El viaje continuó en bus en Santiago de Cuba. “Visitamos la Catedral de Santiago de Cuba, que ahora está muy bonita, la han renovado después de tantos años que no se cuidaba y del embate del huracán Sandy. La Catedral tiene mucho significado porque fue la primera sede de la primera Diócesis que hubo en Cuba. Es la Catedral Primada
de Cuba y ahí estuvo como obispo el santo Antonio María Claret. Él fue obispo en la Catedral de Santiago”, agrega monseñor Cisneros. En el crucero siguieron la ruta hacia La Habana. “Allí tuvimos la oportunidad de visitar la Catedral de La Habana, ahí celebré misa en la Capilla del Santísimo, fue muy lindo porque fue de manera privada, celebrando con toda la historia que tiene la Catedral”. En La Habana, los peregrinos visitaron el Centro Cultural Félix Varela. “Este centro tiene una historia interesante porque fue la primera universidad que hubo en Cuba.

Al mismo tiempo era seminario y también estudiaban otros estudiantes. Después fue seminario por muchos años hasta que se construyó un seminario a las afueras de La Habana, El Buen Pastor, en los años 50 y entonces se convirtió en Residencia Episcopal cuando el cardenal Manuel Arteaga la hizo su residencia y allí estuvo hasta la llegada de la revolución”, explica el obispo auxiliar de Brooklyn.

“Después fuimos al Cementerio de Colón, el antiguo Cementerio Espada, que tiene una gran historia por las personas que están allí, pero también por su arquitectura, sus monumentos que son muy bonitos con mármoles traídos de Italia”, dice monseñor Cisneros.

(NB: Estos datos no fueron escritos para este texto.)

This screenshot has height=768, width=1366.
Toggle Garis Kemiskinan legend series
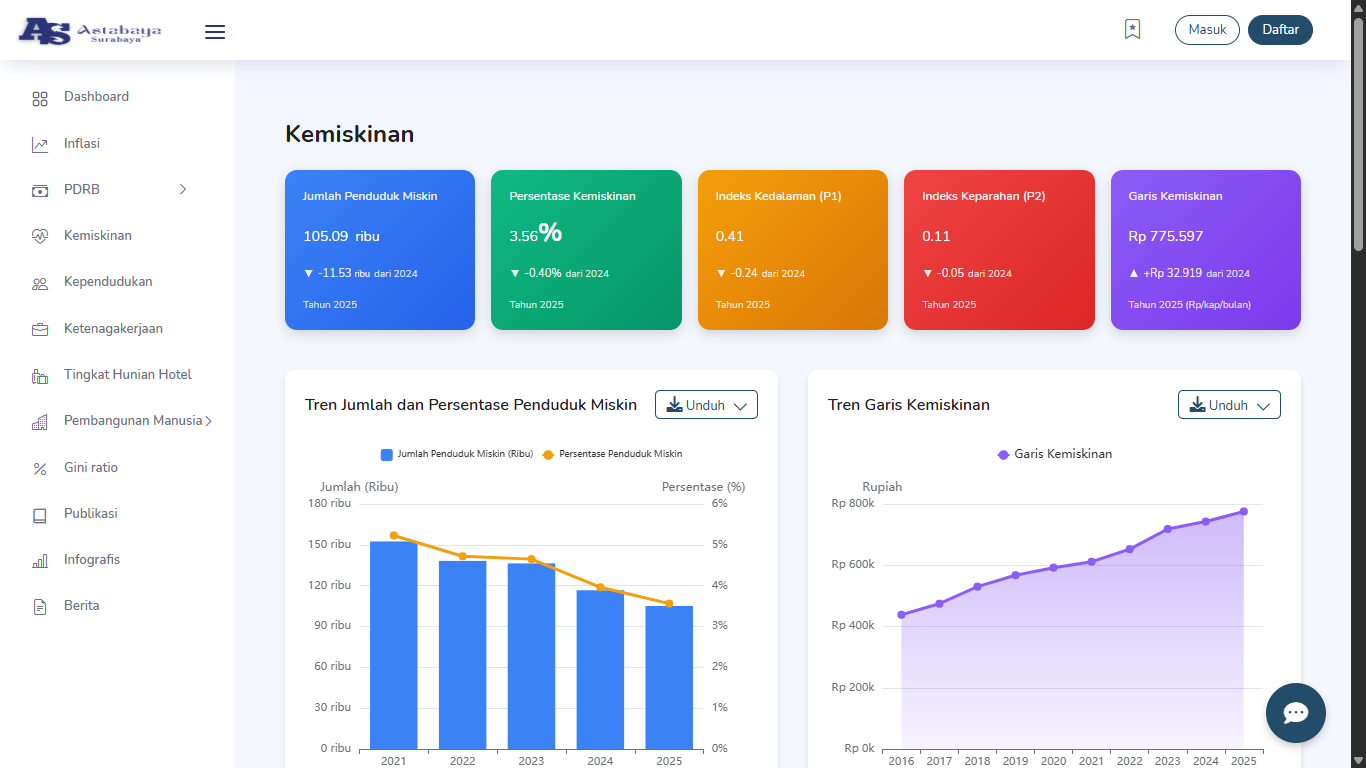point(1054,454)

Monseñor Octavio Cisneros recordó cómo siguió el recorrido. “Al día siguiente celebramos la misa en la parroquia del Santo Ángel Custodio, una vez más nos montamos en el crucero y continuamos por la parte norte, dando la vuelta por el Cabo San Antonio hasta llegar en la costa sur a Cienfuegos y allí una vez más lo primero que hicimos fue visitar la Catedral de Cienfuegos, de Nuestra Señora de la Purísima Concepción y celebramos la Eucaristía. El Obispo [de Cienfuegos] nos habló”.